• DATASET RECORDS:

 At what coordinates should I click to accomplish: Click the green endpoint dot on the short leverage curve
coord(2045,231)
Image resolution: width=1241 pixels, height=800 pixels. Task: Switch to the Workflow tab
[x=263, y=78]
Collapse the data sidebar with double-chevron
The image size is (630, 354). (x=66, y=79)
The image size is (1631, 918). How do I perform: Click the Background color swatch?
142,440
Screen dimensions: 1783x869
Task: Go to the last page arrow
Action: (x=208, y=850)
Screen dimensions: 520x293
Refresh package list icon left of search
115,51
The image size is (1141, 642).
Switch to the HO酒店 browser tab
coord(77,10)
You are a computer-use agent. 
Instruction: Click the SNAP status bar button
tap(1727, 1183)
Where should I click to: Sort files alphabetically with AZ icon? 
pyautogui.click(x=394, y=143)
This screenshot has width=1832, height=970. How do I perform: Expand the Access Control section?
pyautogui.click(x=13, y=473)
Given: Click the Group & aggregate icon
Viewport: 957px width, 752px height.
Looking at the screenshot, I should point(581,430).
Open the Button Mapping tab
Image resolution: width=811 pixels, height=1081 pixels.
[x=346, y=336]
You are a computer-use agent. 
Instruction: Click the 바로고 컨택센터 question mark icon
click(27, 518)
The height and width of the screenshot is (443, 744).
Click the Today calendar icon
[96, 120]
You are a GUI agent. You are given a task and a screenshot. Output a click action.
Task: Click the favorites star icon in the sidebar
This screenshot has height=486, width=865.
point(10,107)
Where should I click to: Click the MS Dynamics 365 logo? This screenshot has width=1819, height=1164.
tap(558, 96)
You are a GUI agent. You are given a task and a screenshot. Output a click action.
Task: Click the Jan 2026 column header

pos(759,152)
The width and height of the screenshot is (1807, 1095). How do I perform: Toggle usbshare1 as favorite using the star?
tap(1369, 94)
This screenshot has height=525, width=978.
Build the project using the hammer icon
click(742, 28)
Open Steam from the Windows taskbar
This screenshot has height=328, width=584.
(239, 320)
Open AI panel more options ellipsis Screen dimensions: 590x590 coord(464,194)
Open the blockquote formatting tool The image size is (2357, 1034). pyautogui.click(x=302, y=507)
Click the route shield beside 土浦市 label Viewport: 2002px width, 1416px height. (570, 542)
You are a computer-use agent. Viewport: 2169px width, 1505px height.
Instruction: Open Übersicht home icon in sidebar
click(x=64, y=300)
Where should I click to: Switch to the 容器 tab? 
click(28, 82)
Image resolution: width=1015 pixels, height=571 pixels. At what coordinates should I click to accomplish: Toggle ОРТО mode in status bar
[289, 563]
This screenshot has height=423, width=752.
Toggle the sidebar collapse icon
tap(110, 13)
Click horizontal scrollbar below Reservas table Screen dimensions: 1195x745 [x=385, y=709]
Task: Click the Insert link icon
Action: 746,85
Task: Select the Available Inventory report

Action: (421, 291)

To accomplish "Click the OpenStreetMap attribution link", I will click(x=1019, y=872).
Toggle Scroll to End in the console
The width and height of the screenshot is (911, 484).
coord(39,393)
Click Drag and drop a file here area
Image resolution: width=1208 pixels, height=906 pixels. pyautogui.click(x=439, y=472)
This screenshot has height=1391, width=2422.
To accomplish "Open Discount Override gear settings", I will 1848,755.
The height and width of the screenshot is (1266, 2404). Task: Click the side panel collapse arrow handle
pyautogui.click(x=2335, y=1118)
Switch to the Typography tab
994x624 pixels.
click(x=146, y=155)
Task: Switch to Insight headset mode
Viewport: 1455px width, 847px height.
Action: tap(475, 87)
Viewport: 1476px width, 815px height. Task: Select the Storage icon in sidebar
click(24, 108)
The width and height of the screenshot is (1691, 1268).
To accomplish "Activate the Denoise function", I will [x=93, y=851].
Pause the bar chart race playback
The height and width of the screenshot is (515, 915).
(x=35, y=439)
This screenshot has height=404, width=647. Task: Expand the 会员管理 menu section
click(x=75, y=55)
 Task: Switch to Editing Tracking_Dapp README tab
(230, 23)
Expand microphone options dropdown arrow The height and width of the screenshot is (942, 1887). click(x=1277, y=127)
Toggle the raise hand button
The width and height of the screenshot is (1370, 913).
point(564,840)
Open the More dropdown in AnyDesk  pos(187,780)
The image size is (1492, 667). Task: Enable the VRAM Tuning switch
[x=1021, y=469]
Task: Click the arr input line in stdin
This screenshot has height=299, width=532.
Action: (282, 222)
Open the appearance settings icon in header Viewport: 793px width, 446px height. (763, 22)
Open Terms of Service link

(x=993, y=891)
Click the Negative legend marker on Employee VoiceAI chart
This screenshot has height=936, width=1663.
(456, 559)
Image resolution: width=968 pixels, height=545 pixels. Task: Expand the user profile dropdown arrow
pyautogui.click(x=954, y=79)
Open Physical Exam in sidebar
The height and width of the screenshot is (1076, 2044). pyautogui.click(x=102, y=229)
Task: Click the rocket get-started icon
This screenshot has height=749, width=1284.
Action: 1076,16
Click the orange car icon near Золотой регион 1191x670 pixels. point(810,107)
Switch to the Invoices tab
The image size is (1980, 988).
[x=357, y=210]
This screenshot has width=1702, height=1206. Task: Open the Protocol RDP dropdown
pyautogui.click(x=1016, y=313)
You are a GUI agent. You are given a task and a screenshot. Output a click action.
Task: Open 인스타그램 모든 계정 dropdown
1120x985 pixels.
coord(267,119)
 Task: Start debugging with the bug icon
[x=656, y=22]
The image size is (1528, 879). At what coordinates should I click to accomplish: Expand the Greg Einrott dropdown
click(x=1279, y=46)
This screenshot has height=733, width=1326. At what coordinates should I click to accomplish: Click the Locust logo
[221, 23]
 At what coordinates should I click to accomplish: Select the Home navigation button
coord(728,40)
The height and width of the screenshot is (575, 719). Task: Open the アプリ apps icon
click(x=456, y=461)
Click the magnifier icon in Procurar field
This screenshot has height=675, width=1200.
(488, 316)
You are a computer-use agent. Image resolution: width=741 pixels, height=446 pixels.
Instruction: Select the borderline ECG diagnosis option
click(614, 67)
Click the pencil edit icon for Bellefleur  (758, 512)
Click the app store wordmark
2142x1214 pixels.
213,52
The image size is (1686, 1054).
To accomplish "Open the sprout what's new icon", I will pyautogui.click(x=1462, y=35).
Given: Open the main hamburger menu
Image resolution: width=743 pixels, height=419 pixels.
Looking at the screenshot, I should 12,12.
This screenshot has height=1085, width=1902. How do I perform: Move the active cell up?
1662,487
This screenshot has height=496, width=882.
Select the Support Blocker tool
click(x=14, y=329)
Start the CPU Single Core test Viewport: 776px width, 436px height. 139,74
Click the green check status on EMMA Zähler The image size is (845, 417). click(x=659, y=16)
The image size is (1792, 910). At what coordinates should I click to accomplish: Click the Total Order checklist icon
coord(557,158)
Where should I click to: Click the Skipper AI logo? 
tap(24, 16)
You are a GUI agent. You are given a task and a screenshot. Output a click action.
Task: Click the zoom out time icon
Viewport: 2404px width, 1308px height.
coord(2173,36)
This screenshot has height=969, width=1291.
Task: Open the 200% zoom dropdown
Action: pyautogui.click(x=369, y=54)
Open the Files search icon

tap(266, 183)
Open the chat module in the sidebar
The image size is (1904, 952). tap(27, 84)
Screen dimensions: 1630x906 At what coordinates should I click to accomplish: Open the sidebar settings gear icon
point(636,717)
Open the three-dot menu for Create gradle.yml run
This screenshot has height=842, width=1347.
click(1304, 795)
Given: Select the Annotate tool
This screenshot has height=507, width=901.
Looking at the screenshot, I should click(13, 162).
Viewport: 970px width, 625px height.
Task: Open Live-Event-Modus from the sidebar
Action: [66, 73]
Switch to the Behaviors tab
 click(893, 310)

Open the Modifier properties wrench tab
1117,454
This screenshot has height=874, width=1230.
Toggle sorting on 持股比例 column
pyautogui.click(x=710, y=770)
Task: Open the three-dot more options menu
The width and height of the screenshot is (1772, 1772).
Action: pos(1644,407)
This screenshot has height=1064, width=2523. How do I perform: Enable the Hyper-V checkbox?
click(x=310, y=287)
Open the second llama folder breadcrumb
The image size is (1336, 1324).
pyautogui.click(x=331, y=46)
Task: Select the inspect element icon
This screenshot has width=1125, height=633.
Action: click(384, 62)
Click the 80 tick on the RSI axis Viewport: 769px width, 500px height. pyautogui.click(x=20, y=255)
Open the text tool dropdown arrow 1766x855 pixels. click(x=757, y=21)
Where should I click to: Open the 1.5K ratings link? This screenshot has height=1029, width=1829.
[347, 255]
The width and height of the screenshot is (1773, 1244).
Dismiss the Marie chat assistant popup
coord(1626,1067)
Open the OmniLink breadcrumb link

• ASSIGNMENT: What are the lines above that hold the string "three"? Copy them.

• TASK ANSWER:
Open the three-dot menu for Create gradle.yml run
Task: Open the three-dot more options menu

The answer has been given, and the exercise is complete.